2. Selon l'art. 319 al. 1 CPP, le Ministère public ordonne le classement de tout ou partie de la procédure lorsqu'aucun soupçon justifiant une mise en accusation n'est établi (let. a), lorsque les éléments constitutifs d'une infraction ne sont pas réunis (let. b), lorsque des faits justificatifs empêchent de retenir une infraction contre le prévenu (let. c), lorsqu'il est établi que certaines conditions à l'ouverture de l'action pénale ne peuvent pas être remplies ou que des empêchements de procéder sont apparus (let. d) ou lorsqu'on peut renoncer à toute poursuite ou à toute sanction en vertu de dispositions légales (let. e). L'art. 319 al. 2 CPP prévoit encore deux autres motifs de classement exceptionnels, à savoir l’intérêt de la victime et le consentement de celle-ci au classement. La décision de classer la procédure doit être prise en application du principe « in dubio pro duriore », qui signifie qu’en règle générale, un classement ou une non-entrée en matière ne peut être prononcé par le Ministère public que lorsqu’il apparaît clairement que les faits ne sont pas punissables ou que les conditions à la poursuite pénale ne sont pas remplies. La procédure doit se poursuivre lorsqu’une

- 8 - condamnation apparaît plus vraisemblable qu’un acquittement ou lorsque les probabilités d’acquittement et de condamnation apparaissent équivalentes, en particulier en présence d’une infraction grave.

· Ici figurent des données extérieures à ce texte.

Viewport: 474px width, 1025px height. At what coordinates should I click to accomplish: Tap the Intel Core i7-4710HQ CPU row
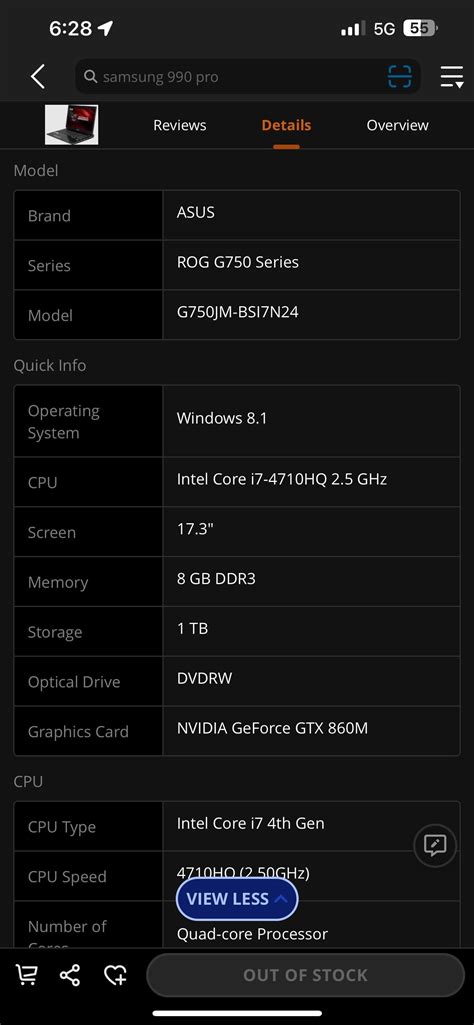click(237, 482)
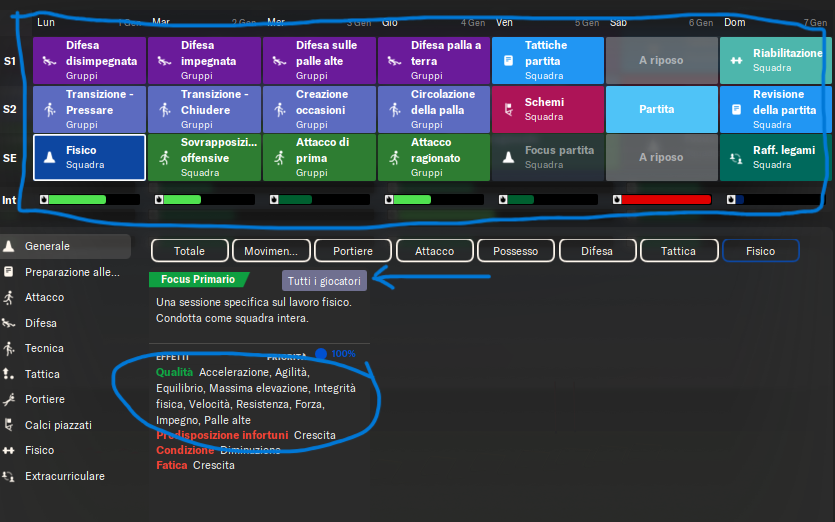Open the Riabilitazione session on Sunday
This screenshot has height=522, width=835.
(x=773, y=60)

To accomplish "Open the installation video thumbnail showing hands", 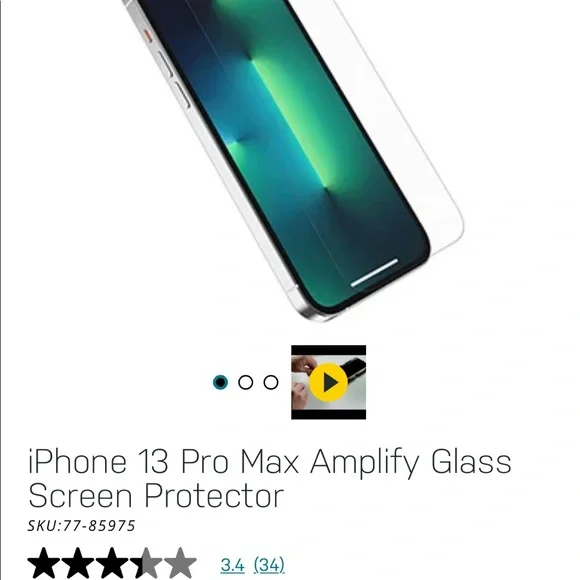I will 328,382.
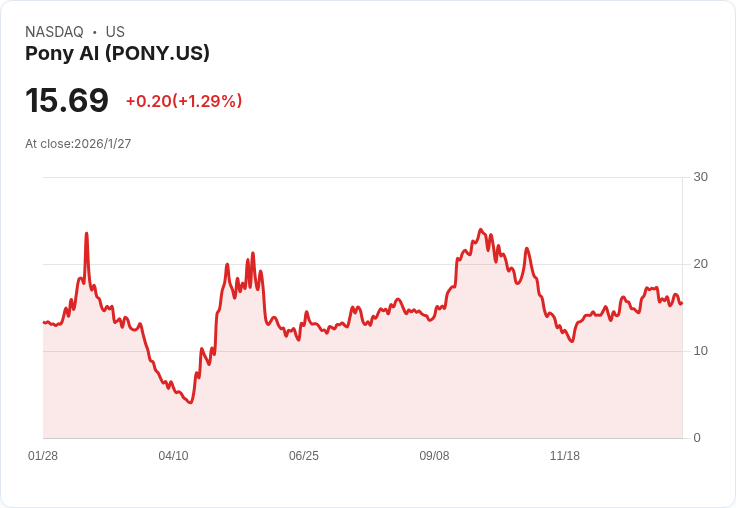This screenshot has height=508, width=736.
Task: Click the 15.69 current price
Action: pos(67,101)
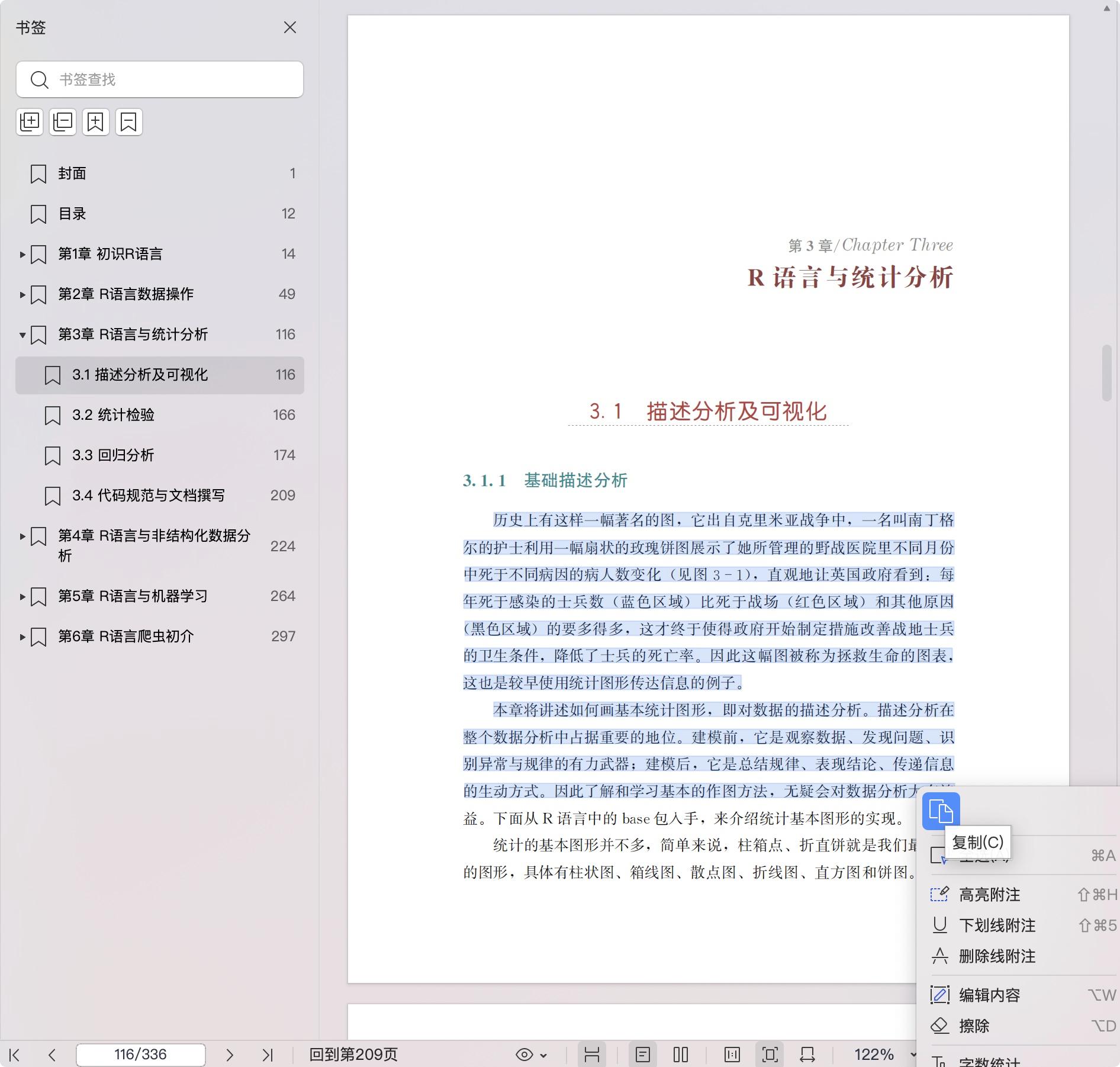Image resolution: width=1120 pixels, height=1067 pixels.
Task: Choose 高亮附注 from the context menu
Action: [x=989, y=895]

En effet, en cas de doute s’agissant de la situation factuelle ou juridique, ce n’est pas à l’autorité d’instruction ou d’accusation, mais au juge matériellement compétent qu’il appartient de se prononcer (ATF 146 IV 68 consid. 2.1, JdT 2020 IV 256 ; ATF 143 IV 241 consid. 2.2.1, JdT 2017 IV 357 ; ATF 138 IV 86 consid. 4.1.1 et les références citées ; TF 7B_75/2023 du 10 décembre 2024 consid. 2.1 ; TF 7B_652/2024 du 30 juillet 2024 consid. 4.1). En revanche, le Ministère public doit classer la procédure s’il apparaît, sur la base de faits assez clairs pour qu’il n’y ait pas lieu de s’attendre à une appréciation différente de l’autorité de jugement (ATF 143 IV 241 précité consid. 2.3.2), qu’un renvoi aboutirait selon toute vraisemblance à un acquittement. Pour pouvoir constater légitimement que l’instruction ne corrobore aucun soupçon justifiant une mise en accusation (art. 319 al. 1 let. a CPP), le Ministère public doit avoir préalablement procédé, conformément à la maxime de l’instruction (art. 6 al. 1 CPP), à toutes les mesures d’instruction pertinentes susceptibles d’établir l’existence de soupçons suffisants justifiant une mise en accusation (TF 7B_153/2022 du 20 juillet 2023 consid. 3.5). 3. 3.1 Le recourant reproche au Ministère public d’avoir considéré que les éléments constitutifs des infractions de dommages à la propriété et de violation de domicile n’étaient pas réalisés. Il expose que l’armoire en béton, qui est partiellement adjacente aux 4 m2 de terrain faisant l’objet d’une servitude d’empiètement, ne ferait pas partie de cette servitude et serait ainsi entièrement sur sa parcelle (n° [...]), ce qui ressortirait de l’attestation du géomètre produite à l’appui de son recours. Il soutient par conséquent que les percements et ancrages réalisés par les époux R.________ dans son armoire seraient hors servitude et constitueraient dès lors bien des dommages à sa propriété et une violation de sa propriété privée.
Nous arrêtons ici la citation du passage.